Based on a medical evaluation, the second component in this product, guarana seed extract, may be useful for weight reduction, but we feel the data is too early to determine conclusively. In any event, the producer refuses to provide the ingredient’s individual dosage, making it difficult to judge its safety and efficacy.
Based on the substances utilized, we think Metaboup may be beneficial for weight reduction, however we do not suggest it owing to safety concerns.
Because the active botanical substances are listed as part of a prop mix rather than the dosages of individual ingredient, there is no way to know for sure whether or not the product will work.
We feel that there are many more effective weight-loss choices available to patients than this product.
Consumer Reports is a publication that reviews products and services. They have released an article on lipozene, which has been shown to be effective in weight loss. Reference: lipozene reviews consumer reports.
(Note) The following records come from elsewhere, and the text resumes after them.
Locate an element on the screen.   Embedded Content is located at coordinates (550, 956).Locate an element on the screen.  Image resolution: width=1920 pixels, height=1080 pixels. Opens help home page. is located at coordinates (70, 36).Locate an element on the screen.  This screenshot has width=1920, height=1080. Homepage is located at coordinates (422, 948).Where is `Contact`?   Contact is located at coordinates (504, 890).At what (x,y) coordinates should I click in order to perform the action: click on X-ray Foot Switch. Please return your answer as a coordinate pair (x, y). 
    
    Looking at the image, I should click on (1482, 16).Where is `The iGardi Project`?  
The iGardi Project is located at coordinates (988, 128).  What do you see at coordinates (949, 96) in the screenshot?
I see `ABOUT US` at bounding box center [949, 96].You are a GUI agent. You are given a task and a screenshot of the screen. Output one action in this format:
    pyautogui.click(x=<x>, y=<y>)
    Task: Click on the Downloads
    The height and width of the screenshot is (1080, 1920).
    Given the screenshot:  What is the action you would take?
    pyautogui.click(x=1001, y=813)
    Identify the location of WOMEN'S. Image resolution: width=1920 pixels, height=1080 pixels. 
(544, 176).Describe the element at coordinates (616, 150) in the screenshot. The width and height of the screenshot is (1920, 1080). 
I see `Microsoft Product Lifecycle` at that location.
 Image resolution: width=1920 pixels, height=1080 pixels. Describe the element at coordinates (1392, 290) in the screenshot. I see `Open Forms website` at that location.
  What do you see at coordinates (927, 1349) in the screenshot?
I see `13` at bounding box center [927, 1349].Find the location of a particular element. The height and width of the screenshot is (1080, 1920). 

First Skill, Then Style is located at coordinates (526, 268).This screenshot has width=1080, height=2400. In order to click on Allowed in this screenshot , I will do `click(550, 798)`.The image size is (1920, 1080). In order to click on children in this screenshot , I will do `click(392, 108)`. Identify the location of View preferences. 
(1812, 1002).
Frequently Asked Questions
What are the dangers of taking Lipozene?
A: The biggest danger of Lipozene is that you might experience side effects, such as stomach aches or mood swings. For the most part, this should be just a temporary thing and things should return to normal after about two weeks.
Is Lipozene a good product?
A: Lipozene is a weight loss supplement that contains raspberry ketone. It has been proven to be effective in helping people lose weight and inches due to the fact that it increases your metabolic rate by burning fat.
How does Lipozene make you lose weight?
A: Lipozene is a pharmaceutical grade product that decreases the amount of fat in your body. It does this by stimulating lipolysis, which is the process where your body breaks down stored fatty acids into free fatty acids through enzymes and hormones. Free fats are then used for energy production as opposed to being turned into triglycerides and deposited back on adipose cells (fat cells).